§ Exercise description: Where the records below show the word "agent" in a line, please copy that line.

§ Stored data entries:

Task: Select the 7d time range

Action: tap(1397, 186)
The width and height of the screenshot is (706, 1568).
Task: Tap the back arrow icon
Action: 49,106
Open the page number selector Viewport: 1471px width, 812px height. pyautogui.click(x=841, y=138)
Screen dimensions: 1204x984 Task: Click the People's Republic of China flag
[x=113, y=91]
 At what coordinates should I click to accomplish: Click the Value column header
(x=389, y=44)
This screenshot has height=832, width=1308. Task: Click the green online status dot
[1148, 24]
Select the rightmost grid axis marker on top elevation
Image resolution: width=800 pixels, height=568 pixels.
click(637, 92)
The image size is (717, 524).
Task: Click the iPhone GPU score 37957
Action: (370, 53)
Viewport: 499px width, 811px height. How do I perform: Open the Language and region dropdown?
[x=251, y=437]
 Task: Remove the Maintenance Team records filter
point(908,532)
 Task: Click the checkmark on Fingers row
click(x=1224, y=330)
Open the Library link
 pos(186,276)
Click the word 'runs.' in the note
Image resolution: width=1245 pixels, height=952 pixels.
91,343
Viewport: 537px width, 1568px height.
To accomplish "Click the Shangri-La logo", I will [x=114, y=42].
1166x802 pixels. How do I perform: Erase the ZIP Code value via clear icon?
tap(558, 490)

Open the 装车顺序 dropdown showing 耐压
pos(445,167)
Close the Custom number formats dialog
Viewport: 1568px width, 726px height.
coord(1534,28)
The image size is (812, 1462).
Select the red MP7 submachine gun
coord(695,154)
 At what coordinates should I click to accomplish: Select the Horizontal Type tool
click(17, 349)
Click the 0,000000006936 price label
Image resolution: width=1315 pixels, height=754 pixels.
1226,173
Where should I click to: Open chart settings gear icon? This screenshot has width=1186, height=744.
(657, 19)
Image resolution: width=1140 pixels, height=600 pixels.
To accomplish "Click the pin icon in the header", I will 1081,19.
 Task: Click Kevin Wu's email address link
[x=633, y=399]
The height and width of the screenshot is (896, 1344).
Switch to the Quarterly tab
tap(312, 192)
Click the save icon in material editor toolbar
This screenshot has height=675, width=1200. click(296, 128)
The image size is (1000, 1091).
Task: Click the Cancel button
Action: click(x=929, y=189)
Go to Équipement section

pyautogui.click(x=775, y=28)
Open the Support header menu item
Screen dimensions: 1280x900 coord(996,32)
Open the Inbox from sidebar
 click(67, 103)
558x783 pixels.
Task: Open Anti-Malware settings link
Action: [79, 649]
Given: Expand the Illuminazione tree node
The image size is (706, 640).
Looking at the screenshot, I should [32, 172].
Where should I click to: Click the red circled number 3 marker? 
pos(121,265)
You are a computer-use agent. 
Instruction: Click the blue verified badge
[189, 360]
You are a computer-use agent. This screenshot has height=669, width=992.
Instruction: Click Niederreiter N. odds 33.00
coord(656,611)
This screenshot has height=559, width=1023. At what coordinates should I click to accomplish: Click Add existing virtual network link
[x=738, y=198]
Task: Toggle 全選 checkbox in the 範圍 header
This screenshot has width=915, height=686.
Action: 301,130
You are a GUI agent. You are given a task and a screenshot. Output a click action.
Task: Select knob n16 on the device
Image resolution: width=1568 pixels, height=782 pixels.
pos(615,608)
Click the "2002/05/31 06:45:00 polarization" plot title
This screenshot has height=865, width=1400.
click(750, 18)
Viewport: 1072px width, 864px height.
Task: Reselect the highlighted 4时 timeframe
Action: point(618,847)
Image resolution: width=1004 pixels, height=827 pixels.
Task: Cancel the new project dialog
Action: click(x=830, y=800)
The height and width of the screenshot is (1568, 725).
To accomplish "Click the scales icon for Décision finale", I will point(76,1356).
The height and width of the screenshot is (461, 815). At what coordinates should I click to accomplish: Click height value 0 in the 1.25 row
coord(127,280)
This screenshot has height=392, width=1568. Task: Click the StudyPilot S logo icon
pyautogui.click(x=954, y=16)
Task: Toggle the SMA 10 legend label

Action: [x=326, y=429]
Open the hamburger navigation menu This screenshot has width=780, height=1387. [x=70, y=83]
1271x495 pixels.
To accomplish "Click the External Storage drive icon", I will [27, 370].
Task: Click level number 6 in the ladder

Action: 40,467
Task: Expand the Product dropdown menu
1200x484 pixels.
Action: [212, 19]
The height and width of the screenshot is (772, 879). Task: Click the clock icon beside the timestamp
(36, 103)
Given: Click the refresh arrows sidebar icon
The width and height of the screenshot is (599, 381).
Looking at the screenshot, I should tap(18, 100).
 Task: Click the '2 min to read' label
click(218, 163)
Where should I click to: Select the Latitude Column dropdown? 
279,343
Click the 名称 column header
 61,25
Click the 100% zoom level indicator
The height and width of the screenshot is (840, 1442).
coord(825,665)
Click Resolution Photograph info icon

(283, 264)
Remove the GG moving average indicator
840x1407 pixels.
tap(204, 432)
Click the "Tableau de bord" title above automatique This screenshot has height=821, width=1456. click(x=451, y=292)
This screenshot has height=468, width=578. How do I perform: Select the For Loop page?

§ Your solution:
You are a computer-use agent. 
You are a computer-use agent. This screenshot has height=669, width=992.
You are a GUI agent. You are given a task and a screenshot. Output a click action.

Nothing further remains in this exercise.